▶ _Given entries_

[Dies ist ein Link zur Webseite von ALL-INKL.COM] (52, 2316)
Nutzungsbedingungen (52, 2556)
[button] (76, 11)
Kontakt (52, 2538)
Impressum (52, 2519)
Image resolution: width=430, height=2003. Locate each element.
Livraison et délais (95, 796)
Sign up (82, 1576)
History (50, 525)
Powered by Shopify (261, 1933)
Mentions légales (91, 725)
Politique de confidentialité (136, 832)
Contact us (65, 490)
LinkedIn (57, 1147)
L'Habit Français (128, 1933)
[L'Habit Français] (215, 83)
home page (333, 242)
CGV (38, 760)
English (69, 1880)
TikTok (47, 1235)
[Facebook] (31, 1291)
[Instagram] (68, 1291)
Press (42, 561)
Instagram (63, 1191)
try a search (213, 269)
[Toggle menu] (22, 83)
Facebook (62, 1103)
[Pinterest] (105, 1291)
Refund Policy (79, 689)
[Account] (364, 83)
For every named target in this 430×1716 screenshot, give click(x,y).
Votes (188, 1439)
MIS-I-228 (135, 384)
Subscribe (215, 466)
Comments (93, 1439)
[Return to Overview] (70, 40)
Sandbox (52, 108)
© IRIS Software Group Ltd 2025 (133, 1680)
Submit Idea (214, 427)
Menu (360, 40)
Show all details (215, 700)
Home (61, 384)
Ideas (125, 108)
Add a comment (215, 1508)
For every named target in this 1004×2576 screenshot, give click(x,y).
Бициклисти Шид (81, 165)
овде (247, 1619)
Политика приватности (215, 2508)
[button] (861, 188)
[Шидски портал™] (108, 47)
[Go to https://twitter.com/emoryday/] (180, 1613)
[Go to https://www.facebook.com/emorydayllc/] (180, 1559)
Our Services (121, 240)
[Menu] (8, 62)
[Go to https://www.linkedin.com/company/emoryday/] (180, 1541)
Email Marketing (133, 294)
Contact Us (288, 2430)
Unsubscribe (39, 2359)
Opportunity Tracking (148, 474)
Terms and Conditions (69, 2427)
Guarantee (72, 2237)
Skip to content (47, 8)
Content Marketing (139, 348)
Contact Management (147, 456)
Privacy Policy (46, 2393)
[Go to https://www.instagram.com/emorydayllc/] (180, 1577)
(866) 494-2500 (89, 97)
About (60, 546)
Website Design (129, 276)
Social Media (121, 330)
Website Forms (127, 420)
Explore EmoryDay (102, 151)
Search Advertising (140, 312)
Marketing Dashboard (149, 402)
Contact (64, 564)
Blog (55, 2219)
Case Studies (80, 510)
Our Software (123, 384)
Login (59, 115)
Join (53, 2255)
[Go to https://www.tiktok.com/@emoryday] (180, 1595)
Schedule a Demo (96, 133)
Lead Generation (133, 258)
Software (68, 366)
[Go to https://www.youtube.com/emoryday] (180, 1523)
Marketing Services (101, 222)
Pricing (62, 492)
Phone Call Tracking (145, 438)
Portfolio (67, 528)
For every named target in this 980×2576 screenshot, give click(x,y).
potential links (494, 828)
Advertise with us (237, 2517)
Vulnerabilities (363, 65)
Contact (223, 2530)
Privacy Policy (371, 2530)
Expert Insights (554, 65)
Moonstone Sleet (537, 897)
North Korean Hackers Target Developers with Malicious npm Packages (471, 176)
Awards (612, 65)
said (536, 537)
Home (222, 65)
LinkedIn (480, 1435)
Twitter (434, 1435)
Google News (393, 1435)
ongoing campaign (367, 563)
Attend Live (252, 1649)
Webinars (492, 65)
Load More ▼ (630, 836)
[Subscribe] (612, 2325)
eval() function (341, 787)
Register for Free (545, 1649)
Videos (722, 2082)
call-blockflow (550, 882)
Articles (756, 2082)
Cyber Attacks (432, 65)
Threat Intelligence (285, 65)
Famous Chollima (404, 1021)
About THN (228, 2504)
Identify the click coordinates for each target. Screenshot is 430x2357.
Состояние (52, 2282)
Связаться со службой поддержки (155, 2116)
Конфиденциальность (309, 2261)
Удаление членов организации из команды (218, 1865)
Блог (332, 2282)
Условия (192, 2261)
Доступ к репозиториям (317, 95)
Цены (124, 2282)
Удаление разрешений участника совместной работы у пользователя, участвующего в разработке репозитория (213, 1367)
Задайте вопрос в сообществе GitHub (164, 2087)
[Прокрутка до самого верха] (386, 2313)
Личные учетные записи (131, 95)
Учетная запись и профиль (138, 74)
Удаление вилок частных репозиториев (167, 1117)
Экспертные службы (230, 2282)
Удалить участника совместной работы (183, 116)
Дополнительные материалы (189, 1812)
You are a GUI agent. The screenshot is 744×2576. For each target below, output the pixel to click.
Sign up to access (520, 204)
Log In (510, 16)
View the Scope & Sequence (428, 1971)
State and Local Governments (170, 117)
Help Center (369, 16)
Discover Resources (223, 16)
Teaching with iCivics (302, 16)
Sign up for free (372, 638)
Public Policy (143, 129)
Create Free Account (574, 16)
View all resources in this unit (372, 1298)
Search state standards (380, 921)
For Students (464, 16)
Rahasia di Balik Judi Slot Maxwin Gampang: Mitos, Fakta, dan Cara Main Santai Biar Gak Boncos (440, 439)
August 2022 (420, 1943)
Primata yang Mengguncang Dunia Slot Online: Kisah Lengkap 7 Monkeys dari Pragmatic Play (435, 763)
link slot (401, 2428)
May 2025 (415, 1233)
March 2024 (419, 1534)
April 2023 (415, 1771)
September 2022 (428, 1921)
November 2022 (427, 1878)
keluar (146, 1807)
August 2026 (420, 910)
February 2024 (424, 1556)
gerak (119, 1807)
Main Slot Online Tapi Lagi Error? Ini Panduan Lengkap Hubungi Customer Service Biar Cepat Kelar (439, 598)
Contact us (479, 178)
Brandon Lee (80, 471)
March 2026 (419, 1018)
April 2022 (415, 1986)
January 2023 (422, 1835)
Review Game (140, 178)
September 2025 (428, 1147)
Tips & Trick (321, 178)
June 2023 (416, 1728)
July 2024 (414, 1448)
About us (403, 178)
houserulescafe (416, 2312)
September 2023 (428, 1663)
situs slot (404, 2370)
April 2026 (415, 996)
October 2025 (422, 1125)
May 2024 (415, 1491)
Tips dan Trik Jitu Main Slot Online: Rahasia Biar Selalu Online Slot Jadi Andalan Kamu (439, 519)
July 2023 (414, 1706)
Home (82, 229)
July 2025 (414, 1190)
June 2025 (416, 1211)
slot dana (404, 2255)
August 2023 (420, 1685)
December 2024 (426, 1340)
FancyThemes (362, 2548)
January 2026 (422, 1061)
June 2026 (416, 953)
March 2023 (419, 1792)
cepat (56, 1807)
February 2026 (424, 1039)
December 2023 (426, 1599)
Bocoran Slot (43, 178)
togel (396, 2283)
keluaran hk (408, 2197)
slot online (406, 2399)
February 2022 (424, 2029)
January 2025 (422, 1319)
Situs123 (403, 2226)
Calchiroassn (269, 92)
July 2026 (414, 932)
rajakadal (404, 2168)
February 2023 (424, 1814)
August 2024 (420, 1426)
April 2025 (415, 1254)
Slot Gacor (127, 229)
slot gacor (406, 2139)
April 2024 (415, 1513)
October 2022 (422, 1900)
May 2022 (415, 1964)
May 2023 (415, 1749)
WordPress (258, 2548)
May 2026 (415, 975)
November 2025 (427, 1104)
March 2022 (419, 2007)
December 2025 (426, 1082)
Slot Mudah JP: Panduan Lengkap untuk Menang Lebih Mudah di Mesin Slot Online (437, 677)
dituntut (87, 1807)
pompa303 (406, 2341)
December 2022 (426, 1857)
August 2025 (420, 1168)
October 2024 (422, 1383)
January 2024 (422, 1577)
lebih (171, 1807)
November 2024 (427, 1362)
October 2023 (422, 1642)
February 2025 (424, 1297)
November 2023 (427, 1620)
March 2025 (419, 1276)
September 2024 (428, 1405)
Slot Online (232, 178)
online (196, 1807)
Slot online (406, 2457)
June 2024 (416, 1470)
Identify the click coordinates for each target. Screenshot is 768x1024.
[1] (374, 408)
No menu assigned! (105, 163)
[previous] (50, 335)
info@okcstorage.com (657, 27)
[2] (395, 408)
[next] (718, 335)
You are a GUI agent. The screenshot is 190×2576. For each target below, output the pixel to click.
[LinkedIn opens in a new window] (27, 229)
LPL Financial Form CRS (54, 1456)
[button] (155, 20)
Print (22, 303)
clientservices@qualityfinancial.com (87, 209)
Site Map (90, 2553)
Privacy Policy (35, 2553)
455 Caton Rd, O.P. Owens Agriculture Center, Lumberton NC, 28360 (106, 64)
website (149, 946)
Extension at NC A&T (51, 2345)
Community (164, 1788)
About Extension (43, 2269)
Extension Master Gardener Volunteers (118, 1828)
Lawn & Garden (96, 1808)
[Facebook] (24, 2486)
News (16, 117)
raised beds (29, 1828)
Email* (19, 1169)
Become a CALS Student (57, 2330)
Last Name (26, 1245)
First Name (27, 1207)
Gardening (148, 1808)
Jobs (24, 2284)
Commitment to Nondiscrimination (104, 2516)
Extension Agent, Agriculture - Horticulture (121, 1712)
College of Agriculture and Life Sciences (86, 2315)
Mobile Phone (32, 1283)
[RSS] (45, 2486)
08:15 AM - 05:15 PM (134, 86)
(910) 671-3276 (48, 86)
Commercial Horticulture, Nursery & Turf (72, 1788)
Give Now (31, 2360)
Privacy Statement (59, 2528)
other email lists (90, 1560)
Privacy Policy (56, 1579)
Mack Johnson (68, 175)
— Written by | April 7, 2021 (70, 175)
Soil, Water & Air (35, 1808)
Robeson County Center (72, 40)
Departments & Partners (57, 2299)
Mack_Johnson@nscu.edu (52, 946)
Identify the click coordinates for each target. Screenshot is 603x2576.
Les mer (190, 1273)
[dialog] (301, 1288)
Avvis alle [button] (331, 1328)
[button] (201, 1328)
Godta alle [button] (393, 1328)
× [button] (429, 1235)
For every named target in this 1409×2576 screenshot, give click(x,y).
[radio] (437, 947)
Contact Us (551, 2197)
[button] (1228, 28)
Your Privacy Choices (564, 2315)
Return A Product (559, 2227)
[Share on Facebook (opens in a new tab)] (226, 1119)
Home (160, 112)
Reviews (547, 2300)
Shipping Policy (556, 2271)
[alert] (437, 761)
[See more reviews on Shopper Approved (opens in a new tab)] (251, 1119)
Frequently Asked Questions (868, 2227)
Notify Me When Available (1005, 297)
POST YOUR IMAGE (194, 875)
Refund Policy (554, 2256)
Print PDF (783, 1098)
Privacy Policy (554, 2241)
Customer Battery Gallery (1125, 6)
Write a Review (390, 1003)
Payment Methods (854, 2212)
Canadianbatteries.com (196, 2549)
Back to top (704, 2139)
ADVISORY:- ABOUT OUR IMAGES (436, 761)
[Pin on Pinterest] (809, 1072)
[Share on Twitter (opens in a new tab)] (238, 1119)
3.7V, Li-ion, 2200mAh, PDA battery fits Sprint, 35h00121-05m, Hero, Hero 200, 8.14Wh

▶ _Work required_
Tally, in the data above, the lines where the word "with" occurs, and give the figure alone.

▶ _Finished task_
3